We are not considered the power of the County Court of Henderson County to call to an accounting Mrs. Graper as a statutory guardian who accepted appointment by decree of that court, but have before us the question as to the independent exercise of jurisdiction by the Chancery Court of Henderson County to remove her as testamentary guardian residing with her ward in Shelby County upon process issued from Henderson county to Shelby County. Ordinarily, the Probate Court from which the guardian accepts appointment would be compelled to render an accounting to that court upon the theory that by acceptance of the appointment. the appointee becomes a quasi-official of the court. Usry v. Usry, 82 Ga. 192. But a court of equity of the county in which the letters of guardianship were granted by a court of independent jurisdiction, cannot assume jurisdiction to call a guardian resident of another county to an accounting. 37 C.J., sec. 376, page 1116. *569

In the absence of Statute regulating venue in actions against guardians, the general law governs, for without a controlling Statute the character of the parties, whether natural or artificial, or belonging to some distinct class, in nowise gives character to the action. 27 R.C.L., sec. 10, page 787.

Local actions are founded on causes that necessarily refer to locality. Transitory actions to causes of a personal character. Local actions must be laid in the county of the subject-matter. Transitory actions being personal may be laid where the defendant is found. The distinction between local and transitory actions, and the application of principles controlling the venue of each is very clearly stated in the opinion of Mr. Justice McKINNEY, inBurger v. Parker, 290 S.W. 22.

The subject of the action, that is the nature of the thing toward which the remedy is directed, determines whether the action is local or transitory, as indicated in that opinion. Here the subject of the action is the custody of the ward and control of the annual allowance for his maintenance.
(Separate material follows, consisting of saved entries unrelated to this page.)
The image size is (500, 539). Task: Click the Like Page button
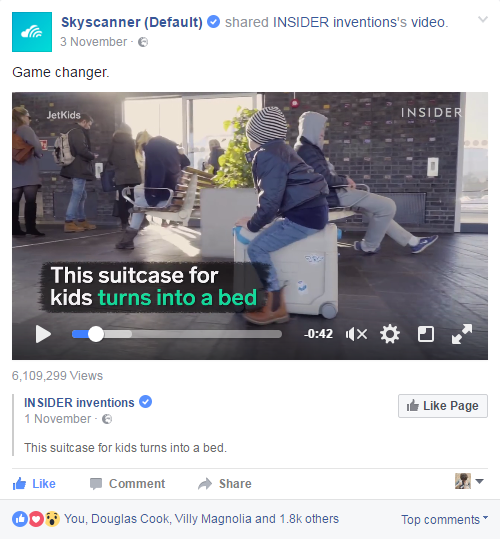click(x=443, y=406)
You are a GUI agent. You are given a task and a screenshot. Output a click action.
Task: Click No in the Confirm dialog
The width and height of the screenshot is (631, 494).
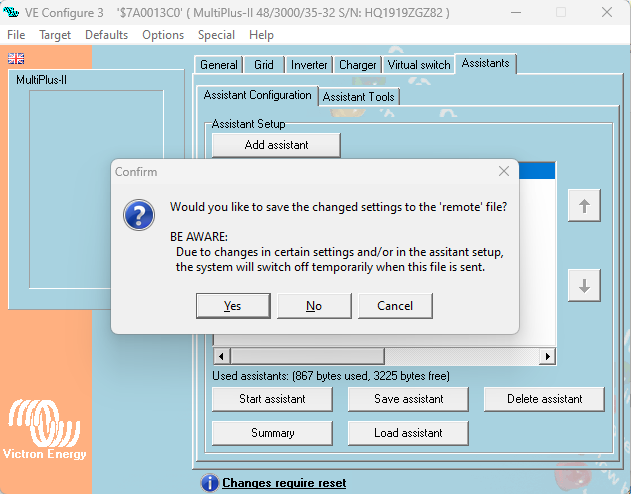coord(314,306)
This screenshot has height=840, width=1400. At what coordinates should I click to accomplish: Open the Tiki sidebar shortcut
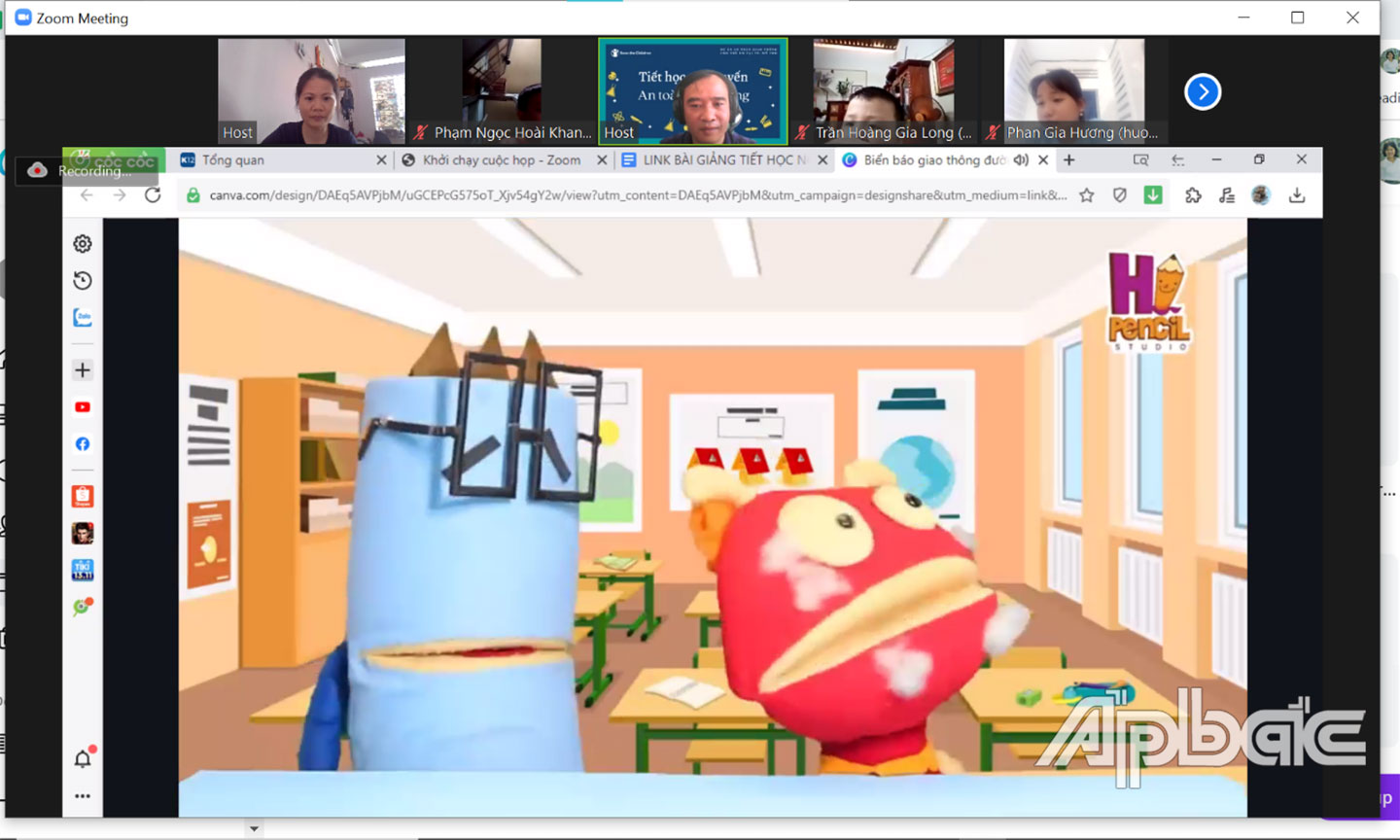point(83,570)
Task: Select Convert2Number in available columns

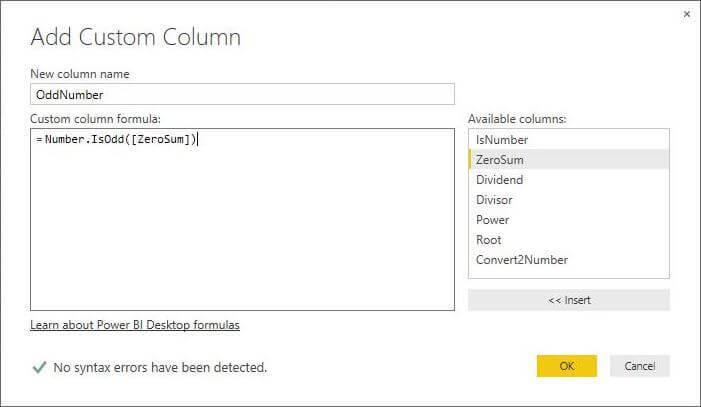Action: (x=522, y=260)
It is personal to the parties interested, and there is nothing to localize the action, not even the fact of the guardian being aquasi-official of the court in which complainant's bill was filed. Equitable proceedings usually follow the law in determining venue, and venue is controlled in actions not localized by Statute, or by the nature of the subject-matter by the residence of the parties.

Section 4513 of Shannon's Code, provides that in all transitory actions the right of the action shall follow the person of the defendant unless otherwise expressly provided. Section 4514 provides that if the plaintiff and the defendant reside in the same county the action shall *570 be brought in the county of their residence. We have no Statute localizing actions of this character, hence the foregoing Statutes must control.

Where the local jurisdiction of the court is challenged by proper plea in abatement, as was done in this cause, the action must be abated.